* _GIVEN RECORDS_:
====

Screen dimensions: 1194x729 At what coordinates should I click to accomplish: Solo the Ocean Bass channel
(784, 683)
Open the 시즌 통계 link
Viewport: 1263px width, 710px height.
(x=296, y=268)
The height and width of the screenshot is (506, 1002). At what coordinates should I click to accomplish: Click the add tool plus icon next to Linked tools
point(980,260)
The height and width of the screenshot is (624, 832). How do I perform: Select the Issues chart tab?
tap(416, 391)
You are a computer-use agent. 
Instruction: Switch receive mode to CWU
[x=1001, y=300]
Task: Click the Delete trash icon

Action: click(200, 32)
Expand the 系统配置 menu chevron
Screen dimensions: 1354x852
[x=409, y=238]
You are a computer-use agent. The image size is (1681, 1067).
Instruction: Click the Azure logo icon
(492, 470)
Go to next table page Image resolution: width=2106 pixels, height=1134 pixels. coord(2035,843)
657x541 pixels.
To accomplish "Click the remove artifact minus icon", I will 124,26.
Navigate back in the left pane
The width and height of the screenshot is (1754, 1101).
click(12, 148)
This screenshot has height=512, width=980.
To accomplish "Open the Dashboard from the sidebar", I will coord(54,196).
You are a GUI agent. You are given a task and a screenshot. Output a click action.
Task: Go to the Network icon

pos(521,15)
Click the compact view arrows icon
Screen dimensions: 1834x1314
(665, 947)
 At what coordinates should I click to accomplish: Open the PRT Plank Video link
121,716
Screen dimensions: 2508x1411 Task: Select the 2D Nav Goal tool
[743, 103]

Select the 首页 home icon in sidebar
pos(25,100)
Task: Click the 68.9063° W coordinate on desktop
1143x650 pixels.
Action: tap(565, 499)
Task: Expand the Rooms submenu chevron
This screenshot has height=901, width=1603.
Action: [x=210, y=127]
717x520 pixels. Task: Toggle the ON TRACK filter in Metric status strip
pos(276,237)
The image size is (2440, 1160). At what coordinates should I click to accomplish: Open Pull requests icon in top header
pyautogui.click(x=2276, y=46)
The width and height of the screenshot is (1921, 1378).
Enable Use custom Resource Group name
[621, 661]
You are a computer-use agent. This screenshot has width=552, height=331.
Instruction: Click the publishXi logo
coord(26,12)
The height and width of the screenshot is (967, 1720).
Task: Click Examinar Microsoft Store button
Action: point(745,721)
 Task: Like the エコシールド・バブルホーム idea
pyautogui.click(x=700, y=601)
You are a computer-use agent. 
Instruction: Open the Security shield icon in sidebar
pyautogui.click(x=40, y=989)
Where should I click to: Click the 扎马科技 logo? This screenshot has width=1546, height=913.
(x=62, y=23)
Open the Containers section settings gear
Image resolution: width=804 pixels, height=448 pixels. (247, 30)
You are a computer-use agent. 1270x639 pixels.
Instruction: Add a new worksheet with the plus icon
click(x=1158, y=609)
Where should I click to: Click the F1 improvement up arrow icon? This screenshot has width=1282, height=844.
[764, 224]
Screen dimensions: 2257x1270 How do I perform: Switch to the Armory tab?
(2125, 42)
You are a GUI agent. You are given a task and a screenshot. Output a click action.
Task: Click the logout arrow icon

====

* _WHAT TO DO_: Look over the listing above and copy each line that contains "computer".

* _SOLUTION FOR THIS EXERCISE_:
You are a computer-use agent. 
You are a computer-use agent. The image size is (1681, 1067).
You are a computer-use agent. This screenshot has width=552, height=331.
You are a computer-use agent. 
You are a computer-use agent. 1270x639 pixels.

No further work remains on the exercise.